Konami announced ‘MGS2’, ‘MGS3’ temporary removal from storefronts because of licensing issue

Metal Gear Solid HD Collection Launch Trailer

Konami has announced that it’ll be temporarily pulling Metal Gear Solid 2, Metal Gear Solid 3, and their respective iterations from digital storefronts. The reason of which boils down to the licensing of certain historical archive footage used in the games.

You might be a Hideo Kojima fan or at least interested in stealth games to have played the popular Metal Gear Solid series. And those who do would identify to the installments use of historical archive videos that add a sense of realism to otherwise fictitious story-telling. But as amazing as those moving pictures were, they are presently causing for a “temporary removal” of the two mainline titles. Due mostly to some expiring licenses that need sorting out in order for the materials to be reused again.

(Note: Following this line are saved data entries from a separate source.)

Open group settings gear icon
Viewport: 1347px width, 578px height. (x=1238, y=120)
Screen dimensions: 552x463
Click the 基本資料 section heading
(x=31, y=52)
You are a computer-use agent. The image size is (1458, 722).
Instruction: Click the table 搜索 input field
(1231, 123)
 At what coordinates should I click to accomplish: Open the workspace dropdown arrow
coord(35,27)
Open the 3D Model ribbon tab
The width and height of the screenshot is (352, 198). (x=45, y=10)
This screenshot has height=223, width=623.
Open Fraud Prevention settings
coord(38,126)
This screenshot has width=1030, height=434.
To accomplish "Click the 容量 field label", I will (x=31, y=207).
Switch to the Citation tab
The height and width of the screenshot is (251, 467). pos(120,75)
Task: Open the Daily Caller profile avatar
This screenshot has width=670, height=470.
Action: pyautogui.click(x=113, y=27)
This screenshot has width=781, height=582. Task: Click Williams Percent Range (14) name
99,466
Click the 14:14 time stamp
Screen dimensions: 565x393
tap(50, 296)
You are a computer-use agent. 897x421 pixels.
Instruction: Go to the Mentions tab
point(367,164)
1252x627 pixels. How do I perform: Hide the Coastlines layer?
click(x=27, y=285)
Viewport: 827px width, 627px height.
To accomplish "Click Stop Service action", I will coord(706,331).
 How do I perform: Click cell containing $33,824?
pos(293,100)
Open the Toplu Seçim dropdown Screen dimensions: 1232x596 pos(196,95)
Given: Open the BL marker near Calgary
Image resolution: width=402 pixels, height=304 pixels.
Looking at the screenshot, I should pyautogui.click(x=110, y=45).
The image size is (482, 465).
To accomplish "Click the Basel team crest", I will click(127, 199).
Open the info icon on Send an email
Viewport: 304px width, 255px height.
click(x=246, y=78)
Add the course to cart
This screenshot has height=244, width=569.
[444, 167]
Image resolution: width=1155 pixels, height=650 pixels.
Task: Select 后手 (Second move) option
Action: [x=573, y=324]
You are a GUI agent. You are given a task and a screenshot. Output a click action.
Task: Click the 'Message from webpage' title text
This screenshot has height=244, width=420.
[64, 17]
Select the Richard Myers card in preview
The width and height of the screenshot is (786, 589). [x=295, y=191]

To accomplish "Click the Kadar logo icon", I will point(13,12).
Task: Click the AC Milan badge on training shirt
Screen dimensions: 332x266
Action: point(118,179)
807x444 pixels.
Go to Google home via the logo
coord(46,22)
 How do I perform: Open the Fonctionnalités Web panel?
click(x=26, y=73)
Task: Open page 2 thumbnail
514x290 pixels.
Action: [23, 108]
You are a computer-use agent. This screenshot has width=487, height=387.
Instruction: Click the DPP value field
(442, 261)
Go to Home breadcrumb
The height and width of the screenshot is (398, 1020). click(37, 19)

MGS2, MGS3, and their associated renditions

To date, both Metal Gear Solid 2 and Metal Gear Solid 3 have had multiple iterations as a result of releasing them to multiple platforms. This is not to mention them being “HD” versions of their original PS2 counterparts. In being thorough, Konami listed the affected games of the removal as follows:

  • METAL GEAR SOLID 2 SONS OF LIBERTY HD EDITION (PlayStation®3)
  • PlayStation®3 METAL GEAR SOLID 3 SNAKE EATER HD EDITION
  • METAL GEAR SOLID HD EDITION (PlayStation®3)
  • PlayStation®Vita METAL GEAR SOLID 2 SONS OF LIBERTY HD EDITION
  • METAL GEAR SOLID 3 SNAKE EATER HD EDITION (PlayStation®Vita)
  • PlayStation®Vita METAL GEAR SOLID HD COLLECTION
  • PlayStation™Now METAL GEAR SOLID HD COLLECTION
  • Xbox 360 METAL GEAR SOLID HD EDITION: 2 & 3
  • Nintendo 3DS METAL GEAR SOLID SNAKE EATER 3D
  • com METAL GEAR SOLID 2 SUBSTANCE
  • NVIDIA® SHIELD™ METAL GEAR SOLID 2 HD for SHIELD TV
  • METAL GEAR SOLID 3 HD for SHIELD TV (NVIDIA® SHIELD™)

Disclaimer

As a disclaimer, Konami states that “some of the above titles are not available in some countries and regions”. Clearly, suggesting that the announcement will not apply to select nations and locations due to, likely, geo-political reason. Which comes hardly as a surprise considering the sensitive content that the entire franchise embodies.

While the proclamation may have come abrupt, it’s worth reiterating that the action towards the two mainline titles is but just a temporary thing. How sooner or later the licensing trouble be addressed, however, is anybody’s guess at this point. But considering how there remains some demand for the digital titles in the modern context, it comes unsurprising for Konami to resolve the issue soon enough.